İstanbul Şehir Üniversitesi Siyaset Bilimi Bölümü’nden Prof. Dr. Mesut Yeğen, hükümet ile Erdoğan arasındaki çatlağı yorumladı.
Çözüm süreciyle ilgili olarak, hükümet ile Cumhurbaşkanı Recep Tayip Erdoğan arasındaki çatlak, ilk kez net olarak ortaya çıktı. Dolmabahçe’de hükümet ile HDP İmralı Heyeti’nin 28 Şubat’ta yaptığı basın toplantısı ve arkasından başlayan “İzleme Heyeti” tartışmalarına, Cumhurbaşkanı Erdoğan, sert tepki gösterdi. Sonraki açıklamalarda görüş ayrılığı yok dense de, tartışma devam ediyor.
Görüş ayrılığının daha çok sürecin nasıl ilerleyeceği konusunda ortaya çıktığını söyleyen Yeğen, seçime gidilecek olmasının da etkili olduğunu belirterek şu değerlendirmelerde bulundu: “Seçimlerle ilgili kısmı açık.
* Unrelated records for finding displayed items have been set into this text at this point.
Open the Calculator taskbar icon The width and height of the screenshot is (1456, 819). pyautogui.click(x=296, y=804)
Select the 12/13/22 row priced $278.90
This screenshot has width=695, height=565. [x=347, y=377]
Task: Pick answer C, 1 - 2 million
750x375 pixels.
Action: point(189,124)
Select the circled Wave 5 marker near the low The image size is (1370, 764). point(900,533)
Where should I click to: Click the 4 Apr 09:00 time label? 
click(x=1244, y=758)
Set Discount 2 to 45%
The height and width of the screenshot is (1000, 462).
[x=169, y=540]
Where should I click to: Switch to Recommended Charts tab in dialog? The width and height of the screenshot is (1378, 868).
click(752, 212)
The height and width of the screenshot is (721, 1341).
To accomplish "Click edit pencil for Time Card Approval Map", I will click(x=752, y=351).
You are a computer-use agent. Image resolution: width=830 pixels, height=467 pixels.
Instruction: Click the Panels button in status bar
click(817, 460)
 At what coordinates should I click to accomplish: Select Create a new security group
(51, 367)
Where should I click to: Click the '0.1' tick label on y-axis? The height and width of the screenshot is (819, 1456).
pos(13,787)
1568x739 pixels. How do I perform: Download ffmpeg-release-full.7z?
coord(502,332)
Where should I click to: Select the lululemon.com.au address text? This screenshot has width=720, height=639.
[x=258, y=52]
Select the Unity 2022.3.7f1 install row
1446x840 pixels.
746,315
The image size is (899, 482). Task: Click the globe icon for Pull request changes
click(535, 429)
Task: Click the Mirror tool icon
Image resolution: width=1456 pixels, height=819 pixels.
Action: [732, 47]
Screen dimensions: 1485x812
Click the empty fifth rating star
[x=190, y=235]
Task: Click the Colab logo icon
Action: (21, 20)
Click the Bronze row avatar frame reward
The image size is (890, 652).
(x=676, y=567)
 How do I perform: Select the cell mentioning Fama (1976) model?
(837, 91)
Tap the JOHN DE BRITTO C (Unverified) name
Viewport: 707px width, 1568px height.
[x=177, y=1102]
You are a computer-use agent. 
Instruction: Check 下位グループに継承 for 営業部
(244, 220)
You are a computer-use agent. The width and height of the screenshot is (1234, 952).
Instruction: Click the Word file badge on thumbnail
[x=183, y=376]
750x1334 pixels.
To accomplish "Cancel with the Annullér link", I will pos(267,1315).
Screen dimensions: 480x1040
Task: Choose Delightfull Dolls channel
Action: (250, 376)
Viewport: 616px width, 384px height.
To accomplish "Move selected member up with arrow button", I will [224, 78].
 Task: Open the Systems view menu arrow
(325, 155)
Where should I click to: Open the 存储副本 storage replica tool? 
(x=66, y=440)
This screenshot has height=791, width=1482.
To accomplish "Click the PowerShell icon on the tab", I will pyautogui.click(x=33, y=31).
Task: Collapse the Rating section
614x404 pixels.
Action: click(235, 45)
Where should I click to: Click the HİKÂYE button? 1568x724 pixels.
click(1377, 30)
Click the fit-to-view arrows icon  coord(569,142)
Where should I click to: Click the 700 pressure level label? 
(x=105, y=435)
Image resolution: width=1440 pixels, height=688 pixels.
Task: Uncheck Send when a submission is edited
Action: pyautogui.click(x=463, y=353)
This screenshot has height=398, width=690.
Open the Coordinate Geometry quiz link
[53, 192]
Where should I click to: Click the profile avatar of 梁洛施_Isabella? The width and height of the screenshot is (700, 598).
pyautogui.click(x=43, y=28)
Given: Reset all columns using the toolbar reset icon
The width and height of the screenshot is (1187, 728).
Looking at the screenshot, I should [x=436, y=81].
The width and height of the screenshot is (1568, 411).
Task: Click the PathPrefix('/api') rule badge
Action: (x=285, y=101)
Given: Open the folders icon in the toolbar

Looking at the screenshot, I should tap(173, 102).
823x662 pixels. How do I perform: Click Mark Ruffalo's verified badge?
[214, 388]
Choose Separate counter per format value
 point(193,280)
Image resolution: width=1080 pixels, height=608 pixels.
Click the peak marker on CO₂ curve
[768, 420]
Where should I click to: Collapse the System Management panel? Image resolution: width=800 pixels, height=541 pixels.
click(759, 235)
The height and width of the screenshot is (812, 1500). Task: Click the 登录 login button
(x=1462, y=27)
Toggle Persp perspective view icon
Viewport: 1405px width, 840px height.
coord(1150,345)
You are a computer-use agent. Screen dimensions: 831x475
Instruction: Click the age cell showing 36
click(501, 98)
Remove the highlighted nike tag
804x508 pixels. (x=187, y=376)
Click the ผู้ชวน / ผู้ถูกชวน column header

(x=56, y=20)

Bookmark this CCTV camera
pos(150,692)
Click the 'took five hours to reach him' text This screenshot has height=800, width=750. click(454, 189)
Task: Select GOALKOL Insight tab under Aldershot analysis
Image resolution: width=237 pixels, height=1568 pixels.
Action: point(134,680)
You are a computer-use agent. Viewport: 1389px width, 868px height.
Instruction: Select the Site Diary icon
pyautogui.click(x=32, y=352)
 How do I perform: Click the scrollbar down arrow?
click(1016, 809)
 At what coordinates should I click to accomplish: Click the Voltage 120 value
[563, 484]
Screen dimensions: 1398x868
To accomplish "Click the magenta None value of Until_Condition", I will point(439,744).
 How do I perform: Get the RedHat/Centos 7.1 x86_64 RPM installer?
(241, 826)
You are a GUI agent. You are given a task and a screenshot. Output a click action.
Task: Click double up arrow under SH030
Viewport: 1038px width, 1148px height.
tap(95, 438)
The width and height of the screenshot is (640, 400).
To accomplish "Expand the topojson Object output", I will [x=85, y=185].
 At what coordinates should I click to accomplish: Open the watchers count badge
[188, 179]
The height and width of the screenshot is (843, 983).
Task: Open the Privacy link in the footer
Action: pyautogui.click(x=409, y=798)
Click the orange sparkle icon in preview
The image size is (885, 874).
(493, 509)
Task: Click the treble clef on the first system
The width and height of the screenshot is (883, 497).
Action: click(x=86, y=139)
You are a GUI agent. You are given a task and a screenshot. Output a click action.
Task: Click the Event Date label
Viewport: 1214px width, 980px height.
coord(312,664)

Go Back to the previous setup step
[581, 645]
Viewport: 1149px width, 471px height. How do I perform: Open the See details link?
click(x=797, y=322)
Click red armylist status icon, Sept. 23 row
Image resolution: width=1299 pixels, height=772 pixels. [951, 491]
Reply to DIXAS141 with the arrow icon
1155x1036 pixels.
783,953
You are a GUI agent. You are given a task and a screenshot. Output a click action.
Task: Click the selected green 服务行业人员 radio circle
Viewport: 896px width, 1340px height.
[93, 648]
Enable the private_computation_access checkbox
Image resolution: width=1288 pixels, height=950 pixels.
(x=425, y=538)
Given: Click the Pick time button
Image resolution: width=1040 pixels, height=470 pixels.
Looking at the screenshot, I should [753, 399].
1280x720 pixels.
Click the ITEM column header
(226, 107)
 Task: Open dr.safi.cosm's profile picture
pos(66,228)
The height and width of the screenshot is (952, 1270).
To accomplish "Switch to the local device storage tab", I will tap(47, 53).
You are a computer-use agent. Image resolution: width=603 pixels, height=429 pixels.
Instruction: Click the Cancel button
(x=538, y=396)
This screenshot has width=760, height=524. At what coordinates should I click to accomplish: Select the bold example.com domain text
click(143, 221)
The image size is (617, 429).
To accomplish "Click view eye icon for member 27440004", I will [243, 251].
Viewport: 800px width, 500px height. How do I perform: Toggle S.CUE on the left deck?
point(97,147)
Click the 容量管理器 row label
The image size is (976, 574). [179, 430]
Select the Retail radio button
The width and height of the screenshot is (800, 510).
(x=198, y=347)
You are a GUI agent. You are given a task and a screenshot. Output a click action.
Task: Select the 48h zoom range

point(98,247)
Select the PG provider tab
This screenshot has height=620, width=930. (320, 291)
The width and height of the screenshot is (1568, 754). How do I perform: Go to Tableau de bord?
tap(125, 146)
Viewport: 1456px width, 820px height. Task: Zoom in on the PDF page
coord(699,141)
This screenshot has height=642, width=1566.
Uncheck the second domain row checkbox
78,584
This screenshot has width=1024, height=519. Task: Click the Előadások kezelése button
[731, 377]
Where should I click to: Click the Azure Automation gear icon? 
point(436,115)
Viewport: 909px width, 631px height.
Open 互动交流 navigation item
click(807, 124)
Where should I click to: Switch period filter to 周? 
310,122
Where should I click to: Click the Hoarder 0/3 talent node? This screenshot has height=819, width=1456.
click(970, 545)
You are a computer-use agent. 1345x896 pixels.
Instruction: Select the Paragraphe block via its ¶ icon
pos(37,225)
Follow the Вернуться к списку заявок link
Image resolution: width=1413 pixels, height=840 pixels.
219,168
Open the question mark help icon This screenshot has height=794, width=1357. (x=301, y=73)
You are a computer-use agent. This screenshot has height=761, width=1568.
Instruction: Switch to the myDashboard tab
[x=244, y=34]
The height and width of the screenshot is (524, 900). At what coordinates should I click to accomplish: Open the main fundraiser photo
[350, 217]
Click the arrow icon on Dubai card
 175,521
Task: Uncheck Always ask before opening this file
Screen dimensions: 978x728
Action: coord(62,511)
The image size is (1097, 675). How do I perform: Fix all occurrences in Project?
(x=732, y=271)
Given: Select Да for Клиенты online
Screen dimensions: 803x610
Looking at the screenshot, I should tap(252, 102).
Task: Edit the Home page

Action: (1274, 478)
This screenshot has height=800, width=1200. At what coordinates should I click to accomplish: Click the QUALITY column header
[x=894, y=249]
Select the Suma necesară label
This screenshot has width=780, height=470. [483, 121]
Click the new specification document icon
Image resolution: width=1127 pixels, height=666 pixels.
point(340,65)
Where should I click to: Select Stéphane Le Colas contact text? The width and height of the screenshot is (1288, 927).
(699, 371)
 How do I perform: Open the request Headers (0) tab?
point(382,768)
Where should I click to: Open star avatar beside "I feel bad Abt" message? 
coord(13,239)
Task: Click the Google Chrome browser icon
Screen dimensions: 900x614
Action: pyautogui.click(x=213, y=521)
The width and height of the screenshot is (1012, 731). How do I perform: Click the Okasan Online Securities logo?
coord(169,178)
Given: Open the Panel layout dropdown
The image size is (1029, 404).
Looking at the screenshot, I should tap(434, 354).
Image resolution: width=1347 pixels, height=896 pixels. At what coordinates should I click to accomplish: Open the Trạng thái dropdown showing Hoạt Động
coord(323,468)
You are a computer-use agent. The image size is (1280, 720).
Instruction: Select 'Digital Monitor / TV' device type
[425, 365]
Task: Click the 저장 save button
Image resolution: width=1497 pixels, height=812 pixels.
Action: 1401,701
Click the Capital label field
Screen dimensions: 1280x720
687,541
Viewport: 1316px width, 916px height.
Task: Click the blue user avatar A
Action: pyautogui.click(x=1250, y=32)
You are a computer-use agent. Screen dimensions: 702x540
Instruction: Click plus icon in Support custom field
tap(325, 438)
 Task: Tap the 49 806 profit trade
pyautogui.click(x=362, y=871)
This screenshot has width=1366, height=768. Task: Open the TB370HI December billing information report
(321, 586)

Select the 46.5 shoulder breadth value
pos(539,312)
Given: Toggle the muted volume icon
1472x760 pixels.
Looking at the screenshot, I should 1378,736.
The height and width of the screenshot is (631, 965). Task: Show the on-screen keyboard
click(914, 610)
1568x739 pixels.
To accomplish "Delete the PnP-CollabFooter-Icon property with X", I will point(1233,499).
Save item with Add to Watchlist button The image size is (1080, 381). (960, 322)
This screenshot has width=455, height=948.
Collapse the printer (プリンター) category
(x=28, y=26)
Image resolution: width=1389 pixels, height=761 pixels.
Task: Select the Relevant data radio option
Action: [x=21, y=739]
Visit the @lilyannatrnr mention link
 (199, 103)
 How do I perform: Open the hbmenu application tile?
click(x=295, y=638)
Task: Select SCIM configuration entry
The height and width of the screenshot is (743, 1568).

Çözüm sürecinin Öcalan’ı, PKK’yi ve HDP’yi öne çıkaran son birkaç haftalık seyrinin, AK Parti’nin Kürdistan’da HDP’ye, Orta Anadolu’da ise MHP’ye oy kaptırmasına yol açtığı tespiti yapılmış olsa gerek. Erdoğan, öncelikle bu durumu tersine çevirmek istiyordur. Ama diğer sebebin daha önemli olduğunu düşünüyorum. Çözüm süreci başladığında, silahsızlanmanın bu kadar uzayacağı ya da bu kadar zor ilerleyeceği, büyük bir ihtimalle öngörülmemişti. Erdoğan’ın kafasındaki çözüm modeli, süreçteki partnerinin de başrol sahibi olduğu bir modelden çok, devletin bahşettiği, Kürtlerin ve temsilcilerininse bahşedilen ve pasif konumda olduğu bir modeldi. Dolmabahçe Toplantısı, Öcalan’ın “Newroz Mesajı” ve İzleme Heyeti’nin kurulması ise, çözüm sürecini iki eşit partner arasında yürüyen bir sürece evriltiyor. Çözüm sürecinin bu hâlini, Erdoğan’ın kabullenmekte zorlandığı görülüyor. Ancak, bu olmadan da ilerlemenin imkânı yok ve hükümet de galiba bunun farkında. Dolayısıyla, Cumhurbaşkanı ve hükümet arasındaki ayrışmanın ardında, çözüm sürecinin nasıl ilerlemesi ya da ilerleyebileceği konusunda bir fikir ayrılığı olduğu söylenebilir.”
Öcalan’ın Diyarbakır Newroz’unda okunan mektubundaki ‘Eşme Ruhu’ vurgusuna, Genelkurmay’ın gösterdiği tepkinin ve hemen arkasından gelen operasyon açıklamasının, ordunun sürecin gidişatına dönük hamleleri olduğunu belirten Yeğen, “Son birkaç senedir çözüm sürecinin gidişatına dair menfi ya da müspet bir kanaat bildirmeyen ve fakat hükümetin çizdiği daire içerisinde hareket eden ordu, belli ki bu daire dışında hareket edebilmenin imkânlarını yokluyor. Ergenekon ve Balyoz davalarının yaşadığı meşruiyet kaybından da devşirdiği güçle, ordu, siyasete girebileceği en kolay yerden, çözüm süreci cephesinden girmeye hazırlanıyor belli ki” diye konuştu.